▸ **Given passage**
+--

Change the PostgreSQL database server password

This section describes on how to change the database password. Using the Azure CLI, you have to first create the Azure CLI container, run the reset password command from that container and then change the password.

Note:

When setting the PostgreSQL password in DBaaS, ensure that the password does not contain the following special characters: equal (=), double quote ("), single quote ('), percentage (%), at sign (@), ampersand (&), question mark (?), underscore (_), and hash (#)

Steps to change password

  1. Launch an Azure CLI pod into the AKS cluster using the following command:

    $ kubectl run az-cli --image=mcr.microsoft.com/azure-cli:2.53.0 --command sleep infinity

    Note:

    Access to Azure Key Vault is restricted to specific subnets. Passwords that are stored in Azure Key Vault can be easily updated from a pod running in AKS.

  2. Using exec, log in into the Azure CLI pod:

    $ kubectl exec -it az-cli -- /bin/ash

  3. From the Azure CLI pod, log in into the Azure account:

    $ az login --scope https://graph.microsoft.com//.default

  4. (Optional step) Create a Key Vault policy to allow the current user to retrieve the database credential. Keep a note of your resource group, key vault, and ID of the current user by using the following respective commands:
    • Resource group name:

      $ RESOURCE_GROUP=<resource_group_name>

    • Key Vault name:

      $ KEY_VAULT_NAME=$(az keyvault list --resource-group $RESOURCE_GROUP --resource-type vault | jq -r '.[].name')

    • Current user ID name:

      $ USER_ID=$(az account show | jq -r '.user.name')

    • Create a Key Vault access policy:

    $ az keyvault set-policy -n $KEY_VAULT_NAME --upn $USER_ID --resource-group $RESOURCE_GROUP --secret-permissions all

  5. Note the log in name for the key vault (DBADMINUSER):

    $ DBADMINUSER=$(az keyvault secret show --vault-name $KEY_VAULT_NAME --name dbadminlogin | jq -r .value)

  6. Note the password for the Key Vault (OLD_DBADMINPASSWORD):

    $ OLD_DBADMINPASSWORD=$(az keyvault secret show --vault-name $KEY_VAULT_NAME --name dbadminpassword | jq -r .value)

  7. Note the server name (DBSERVER):

    DBSERVER=$(az postgres flexible-server list --resource-group $RESOURCE_GROUP | jq -r '.[].name')

  8. To set a new password, follow the steps:

    NEW_DBADMINPASSWORD="<new_password>" az postgres flexible-server execute -p $OLD_DBADMINPASSWORD -u $DBADMINUSER -n $DBSERVER -d postgres -q "ALTER USER\"nbdbadmin\" WITH PASSWORD '$NEW_DBADMINPASSWORD';"

+--

▸ **Exercise instructions**
- A) Answer these questions about the PostgreSQL password procedure.
(i) Which container image does the first step use for the Azure CLI pod?
(ii) Which numbered step is marked optional?
(iii) Which Key Vault secret name holds the database admin login?
- B) From the PostgreSQL password procedure, return the passage from "This section describes" up to and including "and hash (#)".

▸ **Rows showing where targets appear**

+--

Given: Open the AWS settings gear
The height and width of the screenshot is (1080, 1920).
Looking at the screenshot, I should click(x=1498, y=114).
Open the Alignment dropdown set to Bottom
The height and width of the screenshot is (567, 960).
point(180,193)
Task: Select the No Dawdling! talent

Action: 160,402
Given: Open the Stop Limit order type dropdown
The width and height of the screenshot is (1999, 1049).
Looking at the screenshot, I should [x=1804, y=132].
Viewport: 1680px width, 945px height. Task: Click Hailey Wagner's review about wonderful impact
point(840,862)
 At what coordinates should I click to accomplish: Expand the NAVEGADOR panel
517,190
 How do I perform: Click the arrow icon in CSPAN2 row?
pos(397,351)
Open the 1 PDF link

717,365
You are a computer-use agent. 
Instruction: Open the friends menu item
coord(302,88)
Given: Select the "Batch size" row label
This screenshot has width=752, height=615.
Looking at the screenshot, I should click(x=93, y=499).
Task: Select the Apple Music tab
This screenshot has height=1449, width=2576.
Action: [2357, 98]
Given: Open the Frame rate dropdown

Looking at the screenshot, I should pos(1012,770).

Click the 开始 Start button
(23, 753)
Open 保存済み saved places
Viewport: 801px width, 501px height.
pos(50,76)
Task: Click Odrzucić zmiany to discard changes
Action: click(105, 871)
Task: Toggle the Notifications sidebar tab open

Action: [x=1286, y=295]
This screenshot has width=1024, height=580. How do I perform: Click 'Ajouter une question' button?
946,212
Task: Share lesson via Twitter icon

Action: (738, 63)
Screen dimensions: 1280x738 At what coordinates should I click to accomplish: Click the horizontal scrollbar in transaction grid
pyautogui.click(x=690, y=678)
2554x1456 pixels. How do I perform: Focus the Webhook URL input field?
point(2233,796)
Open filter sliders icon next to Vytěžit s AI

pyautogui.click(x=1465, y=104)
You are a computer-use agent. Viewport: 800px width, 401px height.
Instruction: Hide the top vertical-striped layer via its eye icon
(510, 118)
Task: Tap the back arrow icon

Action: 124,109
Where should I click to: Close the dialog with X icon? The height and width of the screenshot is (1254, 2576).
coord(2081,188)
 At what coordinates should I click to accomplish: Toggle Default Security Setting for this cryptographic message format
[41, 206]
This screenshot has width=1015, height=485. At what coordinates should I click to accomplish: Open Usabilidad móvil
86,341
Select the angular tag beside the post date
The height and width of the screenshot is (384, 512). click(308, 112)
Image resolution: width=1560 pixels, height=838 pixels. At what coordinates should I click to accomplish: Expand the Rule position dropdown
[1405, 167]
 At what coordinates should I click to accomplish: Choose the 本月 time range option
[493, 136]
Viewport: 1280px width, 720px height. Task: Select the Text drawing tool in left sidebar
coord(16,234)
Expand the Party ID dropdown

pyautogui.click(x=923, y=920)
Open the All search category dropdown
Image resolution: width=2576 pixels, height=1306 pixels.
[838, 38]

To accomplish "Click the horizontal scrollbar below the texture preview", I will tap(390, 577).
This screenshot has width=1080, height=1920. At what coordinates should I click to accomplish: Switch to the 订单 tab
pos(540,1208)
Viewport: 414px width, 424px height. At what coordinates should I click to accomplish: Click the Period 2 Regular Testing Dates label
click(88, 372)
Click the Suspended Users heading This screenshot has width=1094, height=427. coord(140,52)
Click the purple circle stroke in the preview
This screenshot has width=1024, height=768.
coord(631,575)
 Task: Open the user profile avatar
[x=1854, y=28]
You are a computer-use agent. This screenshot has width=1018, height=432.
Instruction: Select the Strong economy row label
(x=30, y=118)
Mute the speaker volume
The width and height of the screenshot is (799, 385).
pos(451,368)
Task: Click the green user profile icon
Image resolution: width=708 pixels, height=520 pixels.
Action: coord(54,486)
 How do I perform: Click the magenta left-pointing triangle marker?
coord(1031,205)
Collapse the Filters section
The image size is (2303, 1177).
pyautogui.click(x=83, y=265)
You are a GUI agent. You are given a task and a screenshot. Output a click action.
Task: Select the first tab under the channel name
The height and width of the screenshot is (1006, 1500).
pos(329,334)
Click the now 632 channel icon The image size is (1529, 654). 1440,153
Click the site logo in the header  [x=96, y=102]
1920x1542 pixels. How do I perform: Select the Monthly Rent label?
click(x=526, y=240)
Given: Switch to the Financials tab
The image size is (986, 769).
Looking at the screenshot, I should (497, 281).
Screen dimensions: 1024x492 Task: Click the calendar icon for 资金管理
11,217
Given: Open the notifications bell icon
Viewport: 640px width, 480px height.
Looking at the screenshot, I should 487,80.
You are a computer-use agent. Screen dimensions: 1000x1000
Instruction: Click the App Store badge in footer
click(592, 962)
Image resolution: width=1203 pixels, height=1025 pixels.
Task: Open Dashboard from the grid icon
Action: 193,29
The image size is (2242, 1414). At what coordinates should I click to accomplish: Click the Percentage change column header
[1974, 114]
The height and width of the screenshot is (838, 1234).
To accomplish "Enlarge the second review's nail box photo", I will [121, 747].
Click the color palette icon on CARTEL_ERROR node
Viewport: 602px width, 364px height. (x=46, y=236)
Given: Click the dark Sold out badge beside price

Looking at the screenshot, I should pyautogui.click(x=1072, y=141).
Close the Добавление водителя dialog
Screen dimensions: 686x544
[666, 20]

+--

▸ **Expected results**
- A)
(i) mcr.microsoft.com/azure-cli:2.53.0
(ii) Step 4, which creates a Key Vault policy so the current user can retrieve the database credential.
(iii) dbadminlogin

- B)
This section describes on how to change the database password. Using the Azure CLI, you have to first create the Azure CLI container, run the reset password command from that container and then change the password.

Note:

When setting the PostgreSQL password in DBaaS, ensure that the password does not contain the following special characters: equal (=), double quote ("), single quote ('), percentage (%), at sign (@), ampersand (&), question mark (?), underscore (_), and hash (#)